What's Wrong With Charitable Giving-and How to Fix It
By Pablo Eisenberg
Wall Street Journal
November 9, 2009
It's hard to overstate the crisis facing charitable giving today. So let me just say it as plainly as I can: Much of current philanthropic giving, by foundations and individuals, neither meets the needs of our charitable organizations nor addresses some of our most urgent public needs.
Foundation practices today are too bureaucratic, inflexible and cautious, and too focused on short-term objectives. Too often, the process and procedures of grant making are more tailored to the needs of foundations and their trustees than to the requirements of nonprofits.
At the same time, our depressed economy is exacerbating this crisis-and making it all the more crucial that we address it.
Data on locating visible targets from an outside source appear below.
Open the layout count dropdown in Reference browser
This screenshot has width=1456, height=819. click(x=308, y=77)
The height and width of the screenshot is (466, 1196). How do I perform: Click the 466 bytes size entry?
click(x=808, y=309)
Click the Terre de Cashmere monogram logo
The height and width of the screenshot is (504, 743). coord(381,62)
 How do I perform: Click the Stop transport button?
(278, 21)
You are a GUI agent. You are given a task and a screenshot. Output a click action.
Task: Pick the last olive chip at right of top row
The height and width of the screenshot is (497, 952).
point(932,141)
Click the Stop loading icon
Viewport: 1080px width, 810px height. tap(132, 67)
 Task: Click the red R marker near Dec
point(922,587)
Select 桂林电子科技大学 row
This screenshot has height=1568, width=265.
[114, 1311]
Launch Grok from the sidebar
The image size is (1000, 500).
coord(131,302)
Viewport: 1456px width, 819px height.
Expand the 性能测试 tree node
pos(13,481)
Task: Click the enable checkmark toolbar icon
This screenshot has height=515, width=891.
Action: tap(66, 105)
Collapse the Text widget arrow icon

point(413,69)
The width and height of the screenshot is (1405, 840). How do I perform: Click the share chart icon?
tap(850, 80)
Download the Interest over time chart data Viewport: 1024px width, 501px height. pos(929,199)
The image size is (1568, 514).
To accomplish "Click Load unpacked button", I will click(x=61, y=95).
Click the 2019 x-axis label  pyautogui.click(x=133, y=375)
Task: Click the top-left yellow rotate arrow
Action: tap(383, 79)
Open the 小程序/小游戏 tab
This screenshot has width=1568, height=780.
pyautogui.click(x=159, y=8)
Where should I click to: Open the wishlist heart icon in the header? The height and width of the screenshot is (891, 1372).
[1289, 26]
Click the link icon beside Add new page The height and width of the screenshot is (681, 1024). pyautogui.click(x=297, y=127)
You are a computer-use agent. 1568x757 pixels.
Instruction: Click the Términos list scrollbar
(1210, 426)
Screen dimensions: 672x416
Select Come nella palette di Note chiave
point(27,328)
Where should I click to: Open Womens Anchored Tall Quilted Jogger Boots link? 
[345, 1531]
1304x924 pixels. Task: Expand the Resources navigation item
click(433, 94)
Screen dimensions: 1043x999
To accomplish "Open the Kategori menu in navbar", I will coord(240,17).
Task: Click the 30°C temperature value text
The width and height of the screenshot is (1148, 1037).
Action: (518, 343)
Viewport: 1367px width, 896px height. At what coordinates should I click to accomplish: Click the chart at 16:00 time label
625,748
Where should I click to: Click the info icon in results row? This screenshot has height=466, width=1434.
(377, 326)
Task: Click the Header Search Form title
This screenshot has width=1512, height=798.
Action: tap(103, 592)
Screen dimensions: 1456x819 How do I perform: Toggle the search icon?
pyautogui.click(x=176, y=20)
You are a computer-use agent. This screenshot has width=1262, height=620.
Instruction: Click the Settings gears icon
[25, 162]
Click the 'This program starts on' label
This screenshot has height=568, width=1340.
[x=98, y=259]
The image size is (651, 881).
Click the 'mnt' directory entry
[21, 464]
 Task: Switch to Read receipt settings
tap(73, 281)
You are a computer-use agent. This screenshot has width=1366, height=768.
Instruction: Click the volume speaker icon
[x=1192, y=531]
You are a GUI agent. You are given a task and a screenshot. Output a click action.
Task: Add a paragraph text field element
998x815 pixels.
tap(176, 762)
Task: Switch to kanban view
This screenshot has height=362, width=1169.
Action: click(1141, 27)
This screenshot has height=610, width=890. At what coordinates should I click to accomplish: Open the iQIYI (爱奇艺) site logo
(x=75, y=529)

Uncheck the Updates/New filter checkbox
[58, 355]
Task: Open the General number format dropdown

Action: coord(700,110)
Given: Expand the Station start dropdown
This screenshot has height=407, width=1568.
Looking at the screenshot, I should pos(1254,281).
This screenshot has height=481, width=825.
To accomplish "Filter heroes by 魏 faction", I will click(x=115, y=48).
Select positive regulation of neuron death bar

A severe reduction in available public and private funds has put many important nonprofit groups, especially at the local level, in grave danger. Cutbacks in their budgets and programs are depriving their clients of essential health and social services.
A number of nonprofit associations and foundations have called on the government to provide more funds and loans to struggling nonprofit organizations. Such aid would no doubt help, but the primary responsibility for maintaining the strength of the nonprofit community should rest with philanthropic institutions and individual donors.
What can foundations and others do to make a difference for the nonprofits and the people they are designed to help? Here are nine changes that would go a long way toward making philanthropy do what we all claim we want it to do.
... 9. Fund the Watchdogs
A related problem is the shortage of funds for advocacy and watchdog organizations that monitor and assess government policies, public agencies, nonprofits, business and other major institutions. Among such watchdogs: the Project on Government Oversight, the National Committee for Responsive Philanthropy, Common Cause and the Center for Public Integrity. Foundations are reluctant to fund activities that are controversial, generate inordinate publicity and create too much criticism.
Yet, if we want a healthy and vibrant democracy, one that honors fair play and accountability, we must establish and support more watchdog groups to patrol our vast number of public and private-sector organizations. For foundations and wealthy individual donors, this is probably their most demanding challenge.
If philanthropy, in exchange for the enormous tax benefits it receives, is to exercise its full responsibility to our society, it will need to change the way it does business and sets its priorities. It will have to pay greater attention to the views and requirements of nonprofits and to the public's demand for greater accountability.
If foundations do not change, the public will have every right to question whether American taxpayers are getting their money's worth.